Credito Fondiario is an Italian bank based in Rome, Italy. The bank is specializing in management of non-performing loans. Chairman of the board of directors was Piero Gnudi.

==History==
The bank was found in 1898 as Credito Fondiario Sardo (Sardinian Land Credit). In 1965 the bank became Credito Fondiario S.p.A., which was owned by Banco di Roma, Banca Commerciale Italiana and Credito Italiano.

In 1992 Credito Fondiario e Industriale – Fonspa – Istituto per i Finanziamenti a Medio e Lungo Termine S.p.A., which specialized in housing mortgage at that time, was allowed to enter the market of crediting industrial companies, following the criteria in decree N°902/1976.

The bank was owned by UniCredit and Banca Commerciale Italiana for 24.92% each in 1999. In 2000 Fonspa was sold to Morgan Stanley Real Estate Funds. In 2006 Morgan Stanley acquired the bank from the fund via subsidiaries. The bank was renamed to Fonspa Bank.

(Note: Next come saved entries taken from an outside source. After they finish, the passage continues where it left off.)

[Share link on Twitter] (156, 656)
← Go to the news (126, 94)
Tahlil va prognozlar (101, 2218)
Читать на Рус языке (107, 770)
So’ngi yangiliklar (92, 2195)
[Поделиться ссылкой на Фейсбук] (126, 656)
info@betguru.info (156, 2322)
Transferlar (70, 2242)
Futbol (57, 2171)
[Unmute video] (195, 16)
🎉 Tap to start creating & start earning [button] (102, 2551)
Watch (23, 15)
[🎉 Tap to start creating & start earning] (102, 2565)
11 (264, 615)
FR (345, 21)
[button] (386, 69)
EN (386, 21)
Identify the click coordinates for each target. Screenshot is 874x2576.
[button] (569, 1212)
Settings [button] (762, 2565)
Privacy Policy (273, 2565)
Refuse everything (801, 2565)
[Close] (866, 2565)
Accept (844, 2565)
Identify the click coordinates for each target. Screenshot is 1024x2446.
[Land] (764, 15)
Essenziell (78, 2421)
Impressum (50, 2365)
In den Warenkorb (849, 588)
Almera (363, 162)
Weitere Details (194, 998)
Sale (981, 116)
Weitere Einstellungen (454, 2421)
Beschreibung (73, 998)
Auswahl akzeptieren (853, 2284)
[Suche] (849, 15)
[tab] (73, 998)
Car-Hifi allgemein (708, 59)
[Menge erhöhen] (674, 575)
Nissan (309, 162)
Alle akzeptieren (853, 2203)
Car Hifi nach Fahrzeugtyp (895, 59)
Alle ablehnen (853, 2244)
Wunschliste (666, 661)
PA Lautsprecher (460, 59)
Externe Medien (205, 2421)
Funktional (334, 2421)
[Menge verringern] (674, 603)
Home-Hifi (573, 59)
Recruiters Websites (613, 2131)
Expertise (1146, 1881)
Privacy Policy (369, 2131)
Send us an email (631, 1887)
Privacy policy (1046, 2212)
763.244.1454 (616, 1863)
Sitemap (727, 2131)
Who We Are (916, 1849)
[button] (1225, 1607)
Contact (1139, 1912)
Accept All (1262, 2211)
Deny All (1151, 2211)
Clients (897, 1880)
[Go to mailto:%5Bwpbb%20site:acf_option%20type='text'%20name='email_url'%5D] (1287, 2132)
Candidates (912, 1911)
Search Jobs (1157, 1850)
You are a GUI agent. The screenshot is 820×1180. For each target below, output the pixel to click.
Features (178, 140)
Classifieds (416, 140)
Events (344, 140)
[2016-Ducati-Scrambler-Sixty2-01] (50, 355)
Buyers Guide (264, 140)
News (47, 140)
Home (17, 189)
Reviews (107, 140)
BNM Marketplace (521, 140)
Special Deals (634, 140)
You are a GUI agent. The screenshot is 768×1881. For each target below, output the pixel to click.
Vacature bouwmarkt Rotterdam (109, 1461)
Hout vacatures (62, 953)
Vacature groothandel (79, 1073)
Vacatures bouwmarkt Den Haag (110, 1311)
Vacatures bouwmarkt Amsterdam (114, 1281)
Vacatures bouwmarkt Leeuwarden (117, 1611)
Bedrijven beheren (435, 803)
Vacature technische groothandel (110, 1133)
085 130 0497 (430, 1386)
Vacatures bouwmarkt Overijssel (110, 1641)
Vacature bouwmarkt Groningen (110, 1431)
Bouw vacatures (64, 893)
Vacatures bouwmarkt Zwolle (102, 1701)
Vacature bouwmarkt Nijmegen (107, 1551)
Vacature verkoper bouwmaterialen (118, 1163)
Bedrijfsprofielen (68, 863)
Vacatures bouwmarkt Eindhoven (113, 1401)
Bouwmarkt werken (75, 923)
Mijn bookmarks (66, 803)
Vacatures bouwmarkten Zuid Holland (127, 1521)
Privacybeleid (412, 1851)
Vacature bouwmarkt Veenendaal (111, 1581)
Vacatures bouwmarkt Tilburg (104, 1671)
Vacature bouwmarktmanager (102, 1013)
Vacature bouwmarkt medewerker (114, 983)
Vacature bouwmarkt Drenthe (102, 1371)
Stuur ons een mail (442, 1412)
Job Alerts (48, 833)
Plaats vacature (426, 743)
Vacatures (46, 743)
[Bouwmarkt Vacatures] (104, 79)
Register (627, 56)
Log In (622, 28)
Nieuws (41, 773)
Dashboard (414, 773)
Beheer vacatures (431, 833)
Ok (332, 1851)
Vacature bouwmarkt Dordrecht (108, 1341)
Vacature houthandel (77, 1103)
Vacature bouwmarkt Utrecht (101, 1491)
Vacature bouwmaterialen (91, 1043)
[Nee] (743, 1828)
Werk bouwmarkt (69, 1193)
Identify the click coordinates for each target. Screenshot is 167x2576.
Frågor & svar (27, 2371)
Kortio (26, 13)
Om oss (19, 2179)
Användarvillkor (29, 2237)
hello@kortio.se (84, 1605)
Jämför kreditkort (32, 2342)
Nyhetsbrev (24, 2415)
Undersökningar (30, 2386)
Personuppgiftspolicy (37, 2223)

It was sold to Tages Holding in 2013, and returned to use the name Credito Fondiario. As of 2016, the bank was owned by Tages Holding (46%), Tiber Investments (28%), own staffs and other shareholders (26%).

The bank acquired €302 million gross book value of bad debts from Banca Popolare dell'Etruria e del Lazio in 2015. The bank was also planned to take over another bank which was also under special administration by the state at that time: Banca delle Marche in 2014. However, Banca delle Marche was bailed out by Italian National Resolution Fund instead on 22 November 2015. Credito Fondiario, as a creditor to Banca delle Marche for €1.8 billion, also sold the collateral in order to recover the loan in May 2015. The takeover plan was called off due to the European Commission's investigation regarding possible state aid (which was not allowed) by Credito Fondiario's partner in the plan: Fondo Interbancario di Tutela dei Depositi.